When I was a kid, I never went to other peoples’ houses or had slumber parties unless it was at my grandma’s house or something like that. I always begged my parents to go to friend’s houses, but secretly, I didn’t want to go. I was kind of scared to go. People have always made me nervous. I don’t think that the following situation helped anything.
Early in the First grade year, when I was almost seven, I hadn’t yet given up on the idea of going to a friend’s house. I could tell that I was wearing my parents down and they would give in and let me go to at least one birthday party.

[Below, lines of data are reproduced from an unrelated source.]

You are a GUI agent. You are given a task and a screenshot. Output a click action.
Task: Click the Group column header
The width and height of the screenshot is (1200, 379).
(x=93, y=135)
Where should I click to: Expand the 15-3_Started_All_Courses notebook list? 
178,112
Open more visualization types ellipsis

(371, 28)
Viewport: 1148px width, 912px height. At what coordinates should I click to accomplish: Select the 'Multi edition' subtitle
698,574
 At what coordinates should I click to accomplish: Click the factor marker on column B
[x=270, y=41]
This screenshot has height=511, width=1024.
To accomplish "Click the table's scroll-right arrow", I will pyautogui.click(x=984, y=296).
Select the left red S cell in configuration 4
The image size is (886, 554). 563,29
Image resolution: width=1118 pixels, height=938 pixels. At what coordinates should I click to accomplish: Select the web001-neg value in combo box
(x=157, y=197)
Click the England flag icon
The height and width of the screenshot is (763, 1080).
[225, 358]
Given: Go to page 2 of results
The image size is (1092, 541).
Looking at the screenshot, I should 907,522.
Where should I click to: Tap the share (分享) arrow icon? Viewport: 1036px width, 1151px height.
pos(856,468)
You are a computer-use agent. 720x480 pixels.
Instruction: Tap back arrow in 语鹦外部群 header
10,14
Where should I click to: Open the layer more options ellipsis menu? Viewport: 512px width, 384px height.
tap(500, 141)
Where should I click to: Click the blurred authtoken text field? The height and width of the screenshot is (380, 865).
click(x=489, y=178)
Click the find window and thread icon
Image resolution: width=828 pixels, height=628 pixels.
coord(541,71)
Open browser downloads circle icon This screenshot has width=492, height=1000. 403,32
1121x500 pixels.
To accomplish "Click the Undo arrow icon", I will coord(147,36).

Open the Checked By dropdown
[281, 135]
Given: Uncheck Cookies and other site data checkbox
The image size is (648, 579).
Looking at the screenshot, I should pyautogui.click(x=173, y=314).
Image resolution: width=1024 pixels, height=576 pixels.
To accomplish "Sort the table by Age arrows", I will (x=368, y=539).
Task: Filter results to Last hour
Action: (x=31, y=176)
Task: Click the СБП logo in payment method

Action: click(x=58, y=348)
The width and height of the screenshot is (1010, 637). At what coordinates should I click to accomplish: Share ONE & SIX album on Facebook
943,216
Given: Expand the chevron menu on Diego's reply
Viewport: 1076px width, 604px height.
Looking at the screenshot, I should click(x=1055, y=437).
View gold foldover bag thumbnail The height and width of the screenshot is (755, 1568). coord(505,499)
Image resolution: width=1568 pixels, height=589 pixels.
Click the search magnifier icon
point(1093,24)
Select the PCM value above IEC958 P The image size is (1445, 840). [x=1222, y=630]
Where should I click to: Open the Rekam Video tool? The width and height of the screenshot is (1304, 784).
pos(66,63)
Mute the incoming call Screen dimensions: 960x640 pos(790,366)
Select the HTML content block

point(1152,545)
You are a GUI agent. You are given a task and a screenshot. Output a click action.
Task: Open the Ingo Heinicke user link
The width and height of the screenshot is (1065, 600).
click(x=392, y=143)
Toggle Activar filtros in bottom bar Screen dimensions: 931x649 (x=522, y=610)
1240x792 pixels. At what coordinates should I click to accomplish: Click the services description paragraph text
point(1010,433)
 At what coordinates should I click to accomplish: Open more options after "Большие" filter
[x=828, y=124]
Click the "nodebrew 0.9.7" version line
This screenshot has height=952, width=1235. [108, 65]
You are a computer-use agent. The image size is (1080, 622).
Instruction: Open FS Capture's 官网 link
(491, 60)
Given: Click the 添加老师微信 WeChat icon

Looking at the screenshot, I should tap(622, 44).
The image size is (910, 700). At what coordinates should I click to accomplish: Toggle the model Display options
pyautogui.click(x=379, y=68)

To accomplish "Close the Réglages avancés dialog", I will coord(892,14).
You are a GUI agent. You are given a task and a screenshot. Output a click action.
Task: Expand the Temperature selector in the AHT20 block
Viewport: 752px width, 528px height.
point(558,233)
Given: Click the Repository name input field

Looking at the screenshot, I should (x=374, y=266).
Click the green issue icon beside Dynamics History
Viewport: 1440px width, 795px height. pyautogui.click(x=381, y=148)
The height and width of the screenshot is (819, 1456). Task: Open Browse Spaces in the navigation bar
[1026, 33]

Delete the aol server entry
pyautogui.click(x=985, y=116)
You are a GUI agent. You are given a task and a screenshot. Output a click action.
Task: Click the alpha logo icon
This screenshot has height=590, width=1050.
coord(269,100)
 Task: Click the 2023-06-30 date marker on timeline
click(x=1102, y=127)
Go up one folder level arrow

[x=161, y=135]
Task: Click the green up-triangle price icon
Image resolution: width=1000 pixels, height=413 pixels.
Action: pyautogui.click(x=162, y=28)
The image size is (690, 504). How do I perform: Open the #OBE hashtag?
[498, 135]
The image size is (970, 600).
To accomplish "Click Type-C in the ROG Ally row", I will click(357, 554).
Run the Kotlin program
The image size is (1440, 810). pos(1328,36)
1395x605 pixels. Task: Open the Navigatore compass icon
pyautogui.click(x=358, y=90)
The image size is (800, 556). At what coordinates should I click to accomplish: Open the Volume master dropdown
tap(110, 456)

Most my social hours were spent on the bus where a third grader, Ally, befriended me. She sat next to me everyday and told me how she wished she had a little sister. I told her about how I had two little sisters and they were the worst. I wished I had an older sister, they seemed awesome.
“I wish you were my little sister, your just so adorable and sweet,” she said and softly punched my arm. This should have been redflag number one, but I only saw an offer. An offer for me to have a big sister.
“We could play house,” I suggested.
“Or, you could come over to my house,” she offered and it sounded tempting. I thought it over for a moment and said yes, knowing that my mom would say no and I would end up spending the rest of the day by myself. “Perfect,” she chirped, “My house is just after yours; we could walk. It’s so easy.”
When the bus stopped at my house, I asked the busdriver nicely to wait for a minute while I ran in and asked my mom for permission, to my surprise, she said yes.
“Are you sure?” I asked again.
“Yes, just hurry back. Don’t be long,” she said, but I could hear hesitation in her voice.
With a skip in my step, I ran back outside to find the bus gone, but Ally at my front door.
“There you are, little sis, I’ve been waiting for you,” she said and it gave me an odd feeling of mistrust that I was only just then sensing.
“How far away is it?”
“Not that far, but we need to go farther because of bears,” she said with no hint of deception. This is just a blueprint of my neighborhood. The pink is where we walked.
An hour went by and eventually we made it to her house, the entire time I was uneasy and afraid that we were going to run into bears. I can’t even remember what we talked about. She just kept blabbing on and on about things, but I kept an eye out on every movement from suspicious looking bushes and she stopped every once in a while, thinking she heard something.
When we got there, I was confronted by a massive, hairy, and ugly beast. I screamed and Ally covered my mouth. “Shhh! They’ll hear you!” she whispered harshly in my ear, getting spittle on my face. It would’ve grossed me out if I wasn’t so terrified. Who was “they”?
The beast sprinted to me, pushed his clawed paws to my chest and licked my face. It was a St. Bernard, and I had a fear of dogs at that point in my life. Being that my nerves were already rattled from the adventure, I just kept screaming, and Ally pushed her hand on my mouth.
“Ally! Where have you been!” hollered a voice from a balcony above us.
“I went for a walk!” she argued back, even though I didn’t see a need for an argument. All she needed to do was make a statement.
“I was just about to call the cops! You selfish brat!”
“Ugh! Mom! I hate you!”
“Who’s that you have with you?” she asked, and whistled for the dog to get off of me.
“Don’t you use that attitude with me!”
With that, she stamped her foot and ran inside.
“What’s your name?”
“Madison?” I said with a shaky voice, trying to figure out when I got to go home. I didn’t know the social order for what was going on.
“Come inside,” she motioned to the front door below the balcony she was standing on. That wasn’t the answer I was hoping for. I was hoping she would take me back to my home where people yelled less.
She was actually a really nice host. Looking back, I can really appreciate how well she catered to me, the guest, other than the fact that when I got inside, the argument doubled as Ally’s older sister joined in.
Apparently, Ally’s sister was being blamed for the whole thing, being that she was supposed to watch over her. And her mother told her that she was going to jail for child negligence. So she was freaking out. Everyone was freaking out.
“Where do you live, Madison?” the mother finally asked.
“Three houses down?”
“Then I’ll just drive you home.”
So she did.
And it was awkward.
And I finally got home.
And I was expecting a reaction from my mother like Ally’s mother, but I didn’t. Trust me, I was told what was what later, but my parents were really worried about where I was. I was pulled into a hug and told that I was home and didn’t have to worry anymore.
The moral of the story: Mom and Dad almost always know best. But hey, at least I got a story out of it.